There is practical concern for researchers within the possibility that what costs you $0.05 to run today will cost you $500 tomorrow (see Google Maps API for when this actually happened).
It seems like quite a simple calculus to me: if ever the cost of reasonably using the API exceeds the cost of buying and operating a machine with 350GB RAM, then people will switch to the latter. Either way, I don't see how adding a new option could make anyone's situation worse.
What's wrong with both? A true democratisation of this kind of model would involve both an offline model for those with the resources to support such a thing as well as many different people hosting them and allowing access for a price via an API for those without those high end resources.
I think the issue people have with centralised cloud APIs for this sort of thing is that there's still a single gatekeeper with their finger on the off switch. In my opinion, instead of throwing out cloud APIs altogether a better scenario would be many gatekeepers with a deliberate diversity of socio-political backgrounds.
If OpenAI made the weights and the NN configuration freely available,I am sure that several organizations would offer cheap (or even free with strict rate limits) API access. And users would also be able to run the model locally, if they can afford the hardware.

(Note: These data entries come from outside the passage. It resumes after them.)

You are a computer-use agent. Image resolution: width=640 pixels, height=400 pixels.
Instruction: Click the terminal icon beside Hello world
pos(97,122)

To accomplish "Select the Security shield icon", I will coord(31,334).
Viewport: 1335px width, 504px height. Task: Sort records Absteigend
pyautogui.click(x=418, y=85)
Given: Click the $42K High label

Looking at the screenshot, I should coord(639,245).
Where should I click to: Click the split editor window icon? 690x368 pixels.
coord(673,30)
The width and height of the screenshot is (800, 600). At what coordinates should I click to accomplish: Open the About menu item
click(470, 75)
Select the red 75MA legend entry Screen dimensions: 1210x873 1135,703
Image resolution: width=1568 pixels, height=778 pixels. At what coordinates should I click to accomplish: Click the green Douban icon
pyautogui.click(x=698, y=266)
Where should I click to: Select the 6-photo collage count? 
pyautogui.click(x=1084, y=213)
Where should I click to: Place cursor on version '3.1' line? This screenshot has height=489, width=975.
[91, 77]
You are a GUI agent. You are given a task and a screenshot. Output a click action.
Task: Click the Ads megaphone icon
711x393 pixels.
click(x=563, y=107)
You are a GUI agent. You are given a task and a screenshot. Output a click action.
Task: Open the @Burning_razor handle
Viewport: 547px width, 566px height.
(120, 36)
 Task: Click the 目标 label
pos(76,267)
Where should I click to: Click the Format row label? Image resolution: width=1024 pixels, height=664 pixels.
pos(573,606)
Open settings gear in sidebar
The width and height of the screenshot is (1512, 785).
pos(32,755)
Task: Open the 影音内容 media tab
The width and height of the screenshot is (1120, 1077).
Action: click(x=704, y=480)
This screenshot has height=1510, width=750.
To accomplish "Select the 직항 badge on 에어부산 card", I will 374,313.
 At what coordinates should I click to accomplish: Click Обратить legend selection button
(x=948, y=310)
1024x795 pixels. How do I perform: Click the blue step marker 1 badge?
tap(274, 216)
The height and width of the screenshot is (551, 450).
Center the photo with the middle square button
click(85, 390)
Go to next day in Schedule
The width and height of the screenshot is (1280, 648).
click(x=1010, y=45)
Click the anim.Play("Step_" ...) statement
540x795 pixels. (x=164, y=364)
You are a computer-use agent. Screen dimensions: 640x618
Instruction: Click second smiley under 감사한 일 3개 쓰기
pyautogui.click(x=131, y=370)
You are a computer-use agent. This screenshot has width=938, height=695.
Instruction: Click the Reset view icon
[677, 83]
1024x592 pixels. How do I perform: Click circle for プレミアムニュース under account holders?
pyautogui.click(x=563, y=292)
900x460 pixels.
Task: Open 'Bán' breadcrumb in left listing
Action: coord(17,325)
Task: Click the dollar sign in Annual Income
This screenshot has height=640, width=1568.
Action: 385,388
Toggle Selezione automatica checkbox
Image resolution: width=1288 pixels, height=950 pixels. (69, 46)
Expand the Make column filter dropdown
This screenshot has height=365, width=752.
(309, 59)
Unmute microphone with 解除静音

This is a common misconception. GPT-3 was trained using a 300B token (~300gb) subset of common-crawl and friends. The model is larger than the dataset.
To reductio ad absurdum that - every time you see any marketing, eg “Drink Coca-Cola because it’s refreshing”, you should hear “Drink Coca-Cola because it’ll make us money.”
To your point though: “democratize x” makes my eyes roll. It’s overused hip marketing speak.
That's accurate though; coca cola don't care about whether you're refreshed unless it's profitable to them. The refreshment is the means towards the end of profit.
I think there's degrees of democracy. There's the directly democratic model at one end and "not hidden away in a black box at $mega_corp" on the other. You can be in favour of democracy without advocating mob rule for example.